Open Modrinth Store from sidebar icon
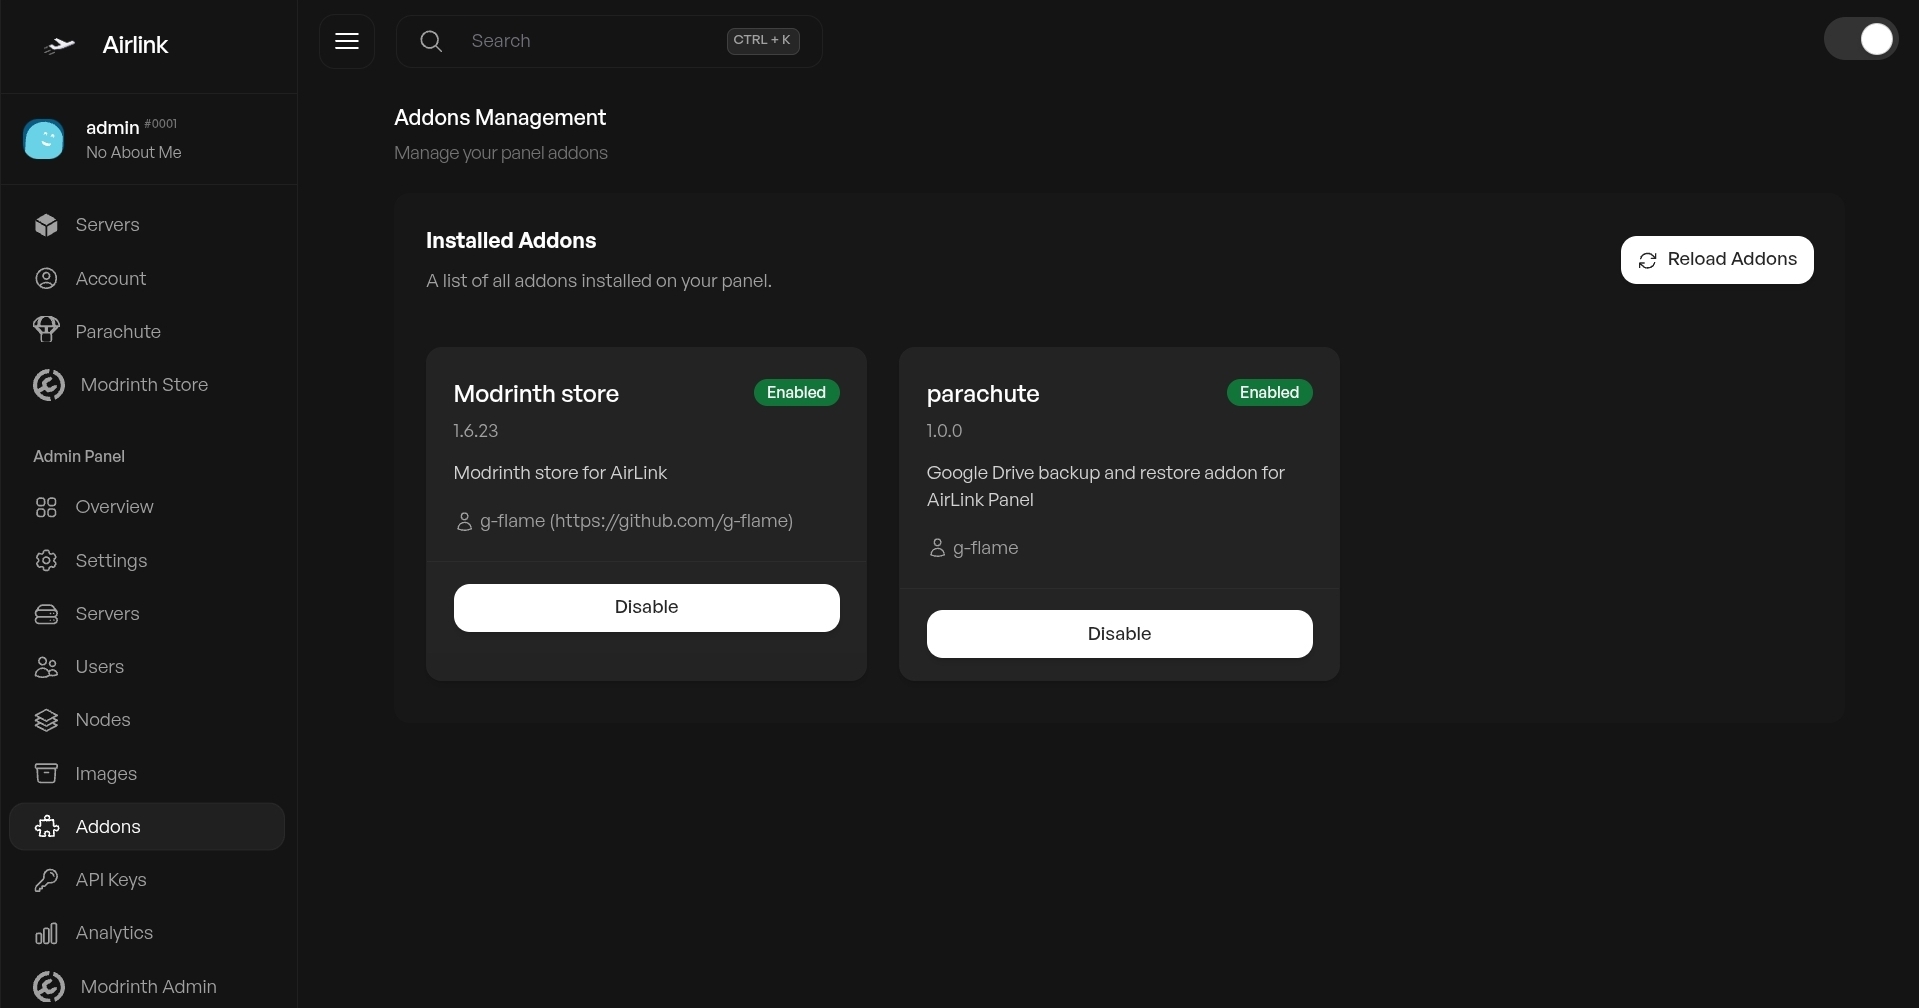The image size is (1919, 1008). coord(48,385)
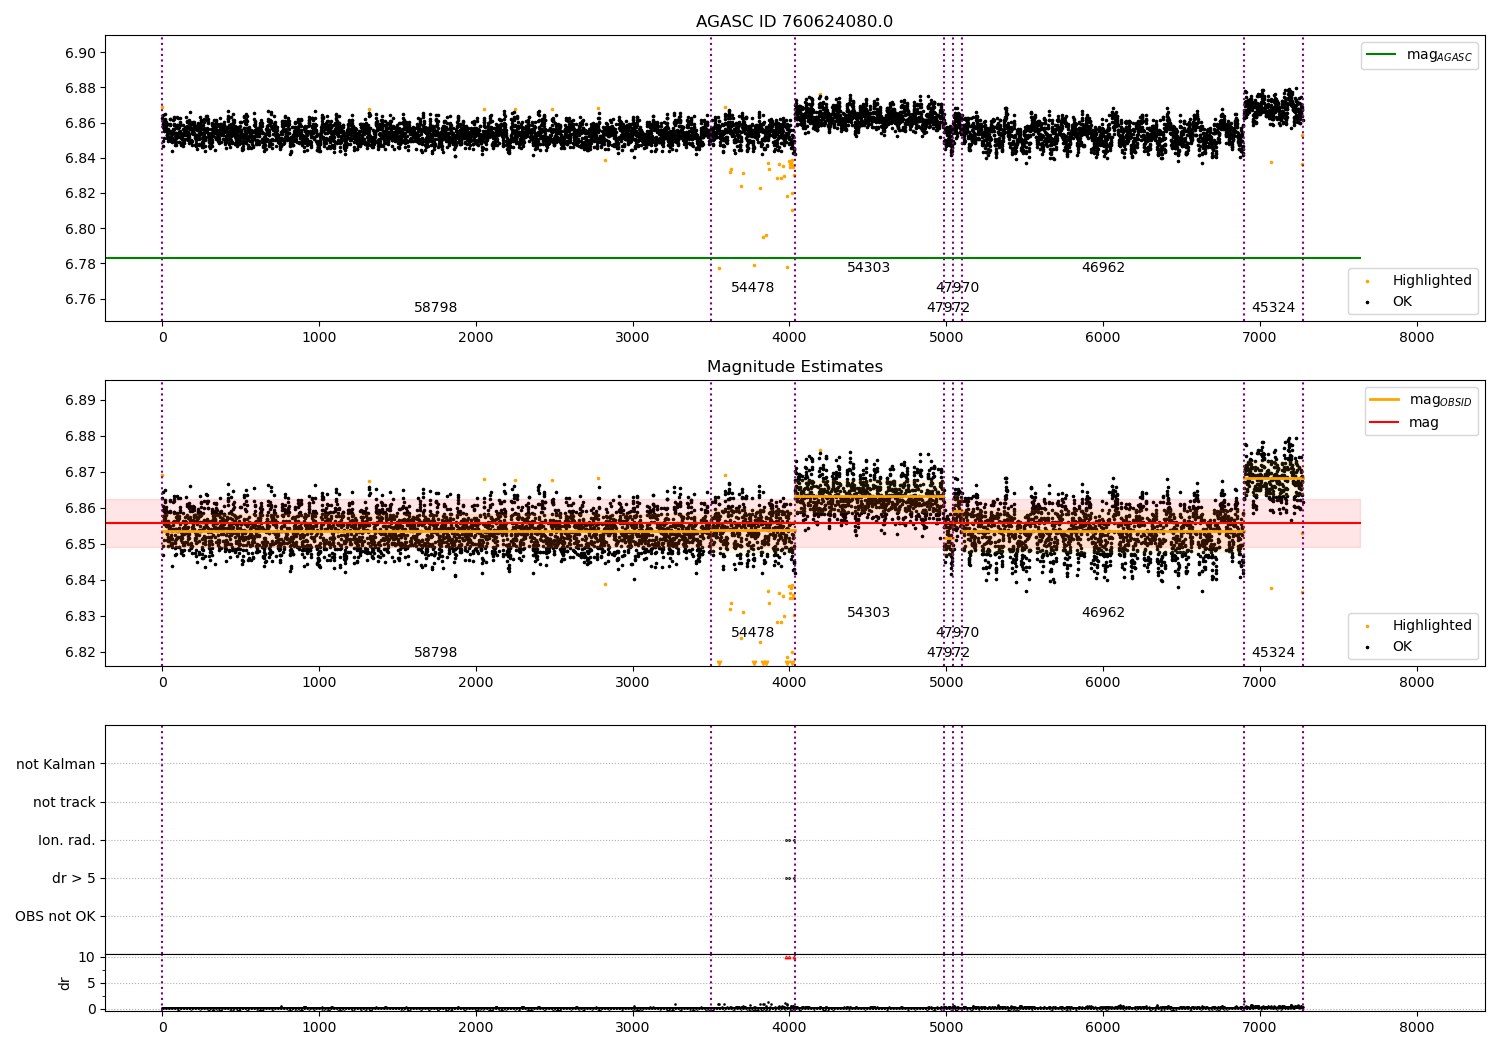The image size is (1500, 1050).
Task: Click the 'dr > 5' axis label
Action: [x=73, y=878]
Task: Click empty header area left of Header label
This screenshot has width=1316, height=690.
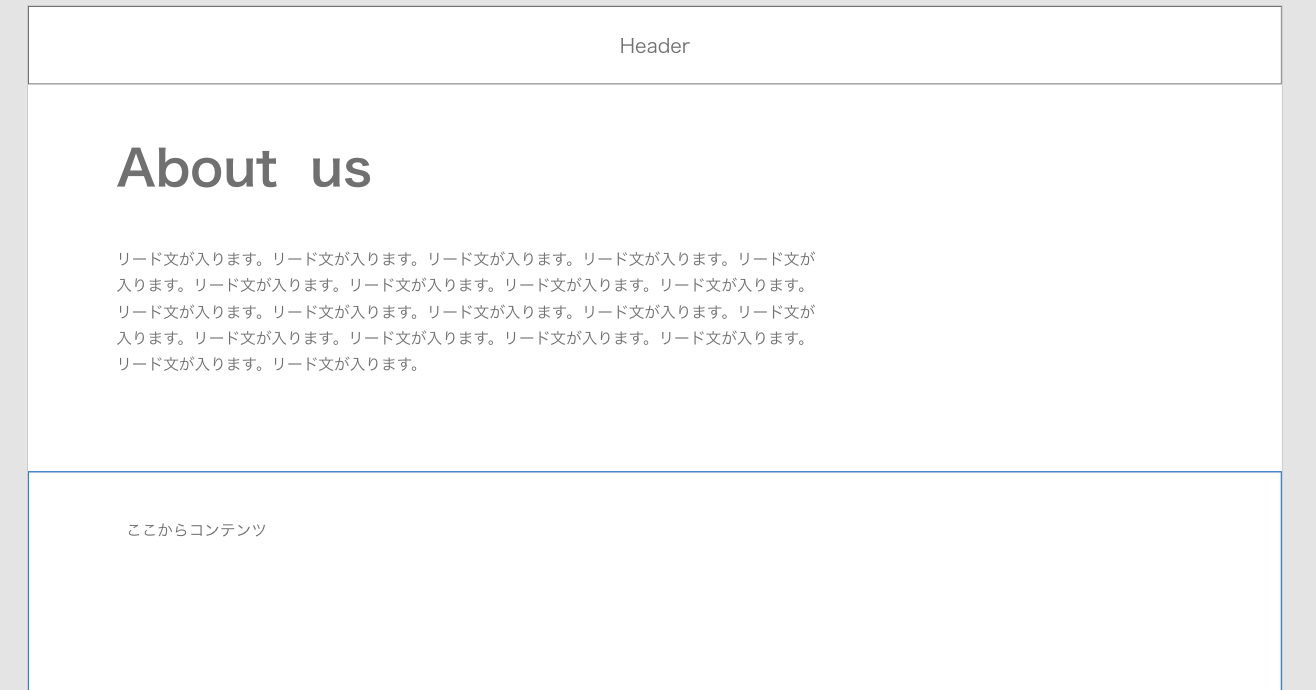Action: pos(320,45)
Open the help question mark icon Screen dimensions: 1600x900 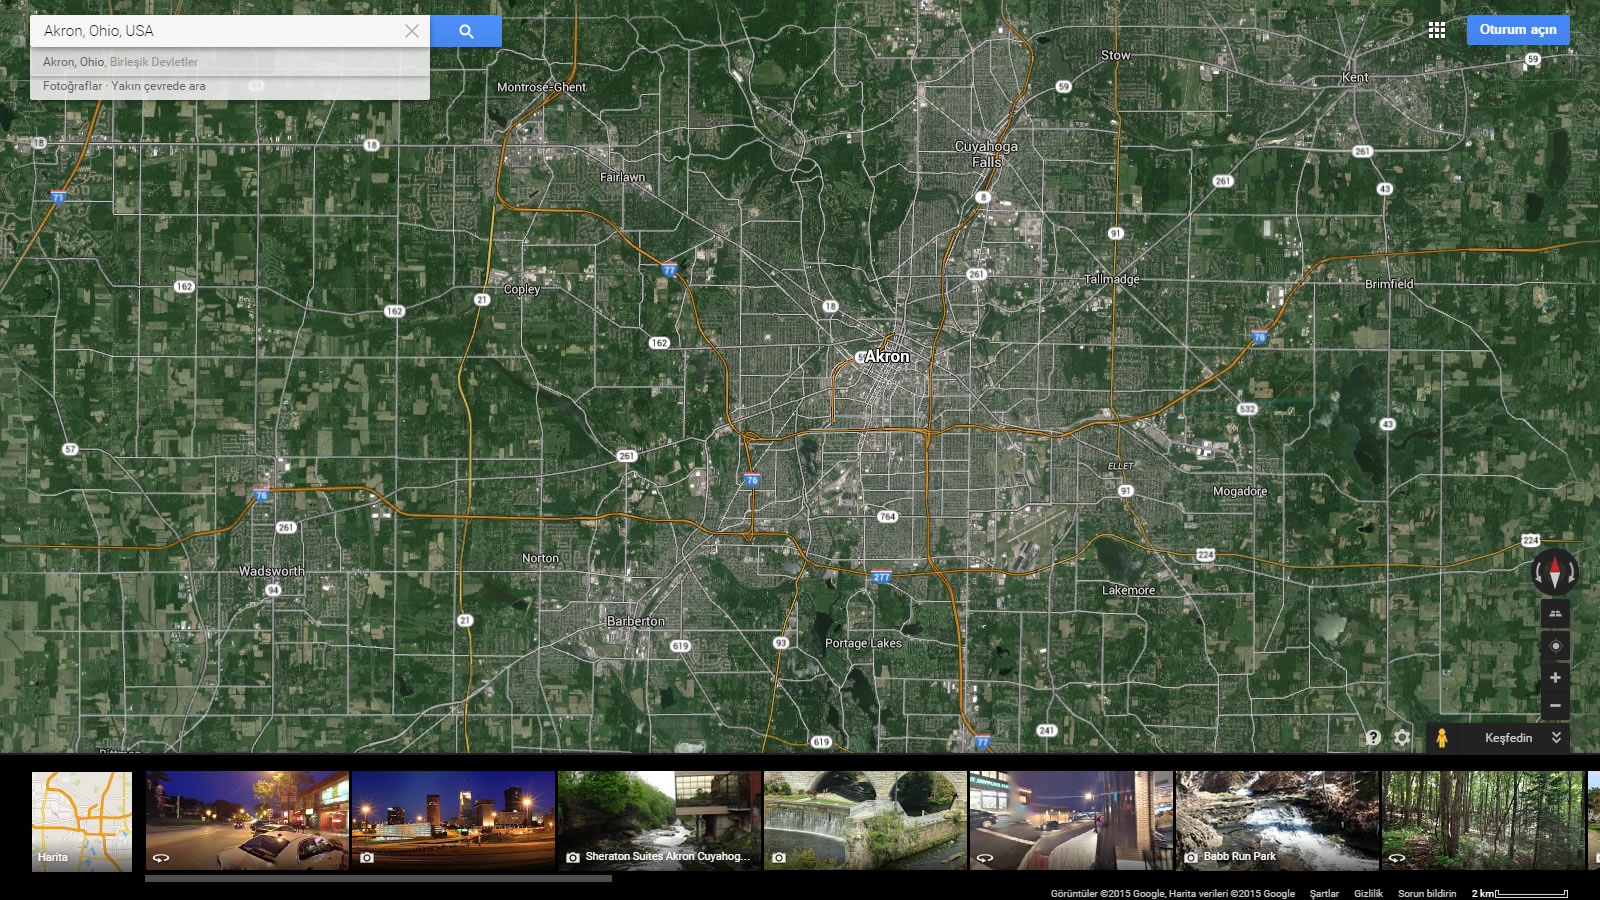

──────────

Although the records contain pictures, transcribe only their text, exactly as written.

Answer
Open Modrinth Store from sidebar icon
The image size is (1919, 1008). coord(48,385)
The image size is (1500, 1050).
Task: Click the 'dr > 5' axis label
Action: [x=73, y=878]
Task: Click empty header area left of Header label
This screenshot has width=1316, height=690.
Action: pos(320,45)
Open the help question mark icon Screen dimensions: 1600x900 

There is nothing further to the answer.